Europe

Borussia Dortmund bombs: Letters at scene 'not from Islamists'

The backs of five police officers, in front of fire engines Image copyright Getty Images
Image caption Police guarded the hotel the Borussia Dortmund team were staying in after the attack

Investigators in Germany say there is "significant doubt" that Tuesday's attack on the Borussia Dortmund team bus was the work of radical Islamists.

They say letters found at the scene may be an attempt to trick people into thinking there was an Islamist motive.

But they said it may have been the work of political extremists - from the left or right - or violent football fans.

Two people received medical treatment after three bombs exploded near the team bus, shattering glass.

Spanish footballer Marc Bartra underwent wrist surgery and a police officer was treated for shock.

Following the attack, Borussia Dortmund's Champion's League match against Monaco was rescheduled a day later, which led Dortmund fans to open their doors to stranded away supporters.

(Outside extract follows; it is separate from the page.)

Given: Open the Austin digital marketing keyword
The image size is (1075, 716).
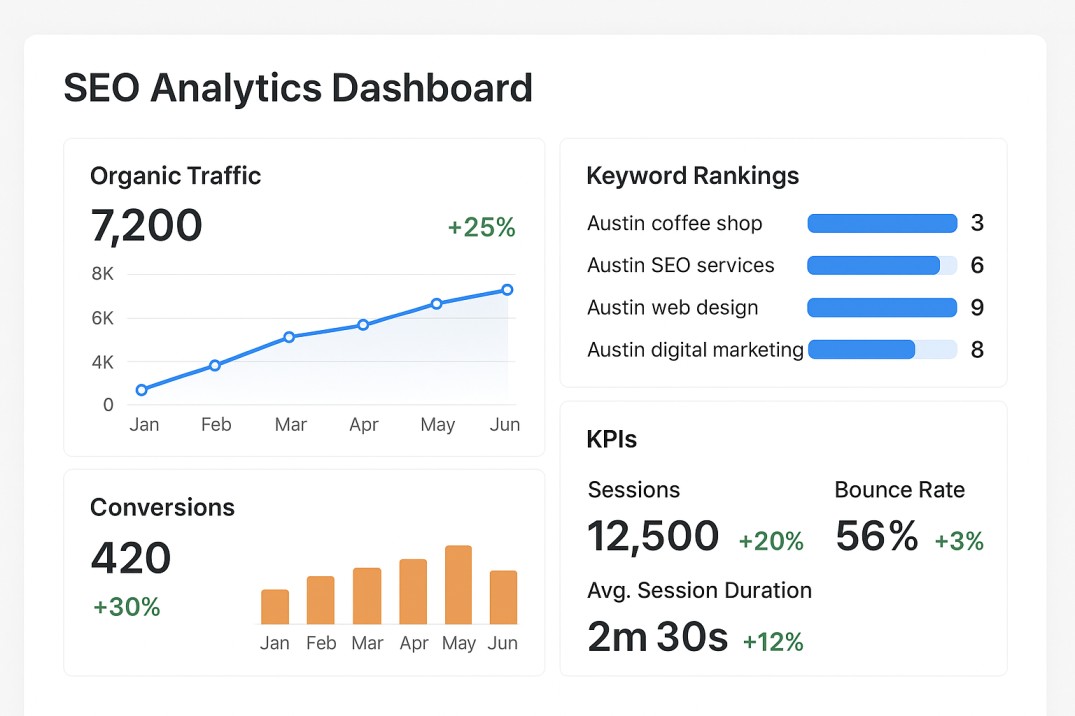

On Wednesday, a 25-year-old Iraqi "with Islamist links" was arrested.

But the three identical letters found near the scene - which said the attack was done "in the name of Allah" - may be fakes, intended to pin the blame on radical Islamists.

The developments came to light when two German state broadcasters - NDR and WDR - together with the Süddeutsche Zeitung newspaper reported the study on Friday.

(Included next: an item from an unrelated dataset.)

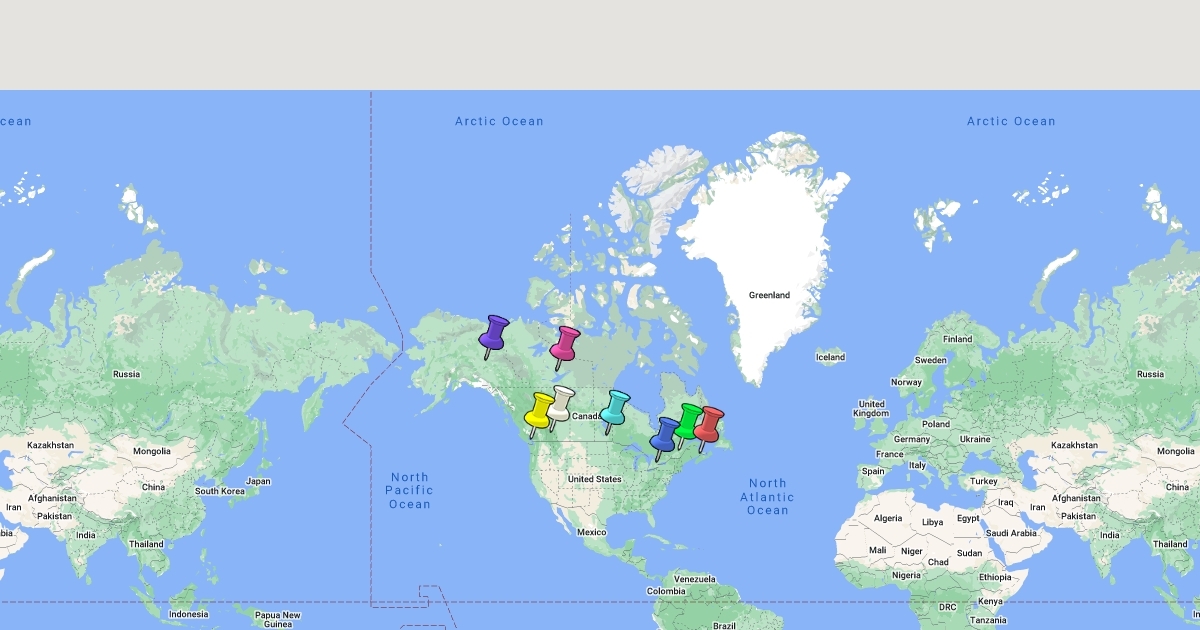Open the red pushpin marker
1200x630 pixels.
click(x=708, y=425)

When asked to comment, state prosecutor Frauke Köhler agreed the media reports were "accurate".

They highlight that "many things" from the letters are "untypical" for groups like so-called Islamic State (IS). These include a claim that sportspeople and other famous figures were in danger unless the Ramstein Air Base is closed and German warplanes withdrew from Syria.

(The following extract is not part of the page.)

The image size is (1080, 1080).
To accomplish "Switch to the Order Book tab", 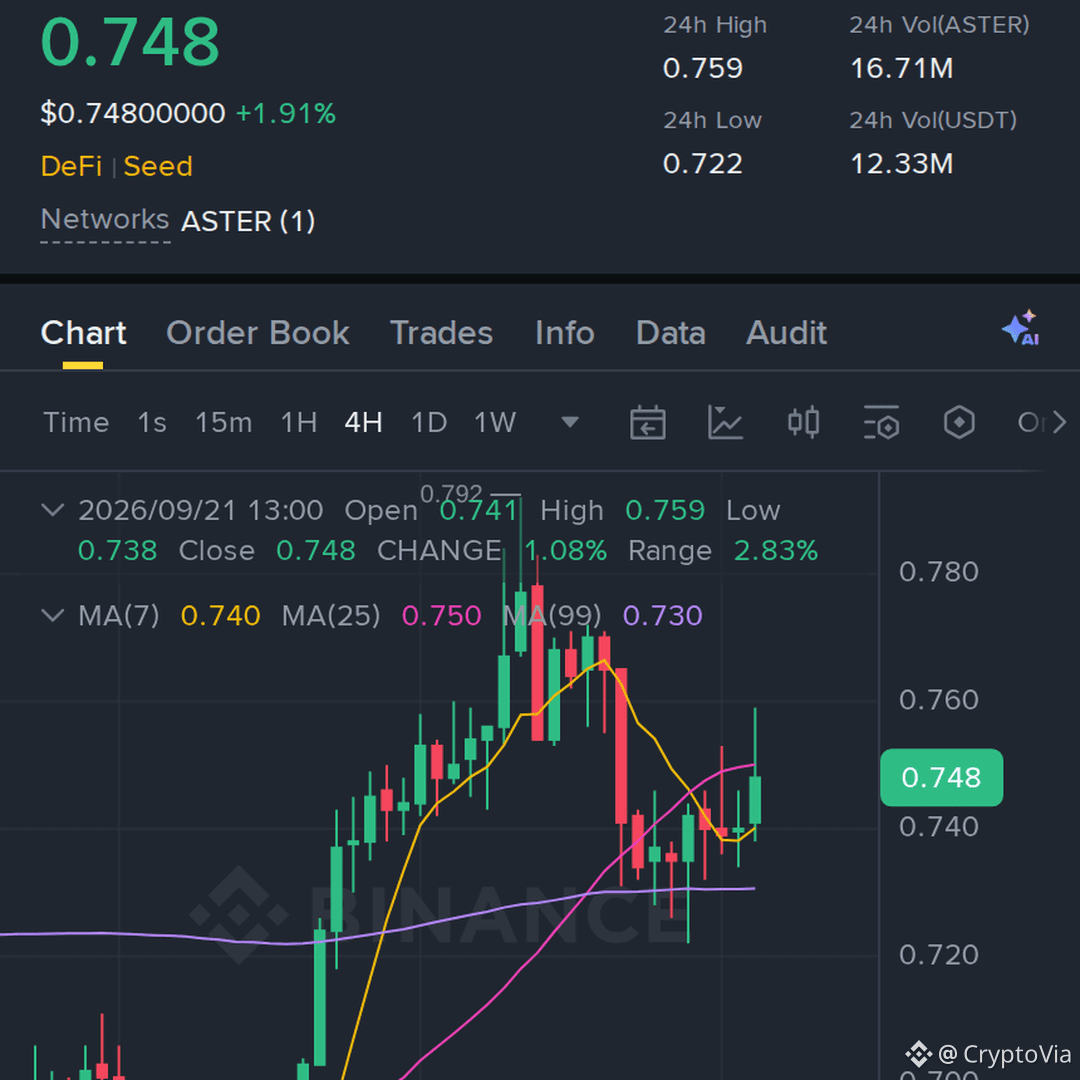I will (x=258, y=333).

IS normally does not negotiate in such a way, Ms Köhler added.

The Ramstein Air Base in southern Germany is a US base and a centre of drone operations.

Anonymous security experts quoted in the Süddeutsche piece (in German) say the text of the letters was likely written by a native German speaker who built in mistakes to make it look like it was written by someone for whom German was their second language.

Investigators were still not clear about what kind of attacker might have wished to frame Islamists for an attack, but said the explosives used in the attack were professionally-made.

And another German newspaper, Tagesspiegel, said it had received an email from someone with right-wing motives, who said the attack was a warning and made racist threats.

The authorities are taking that email seriously, the newspaper reported.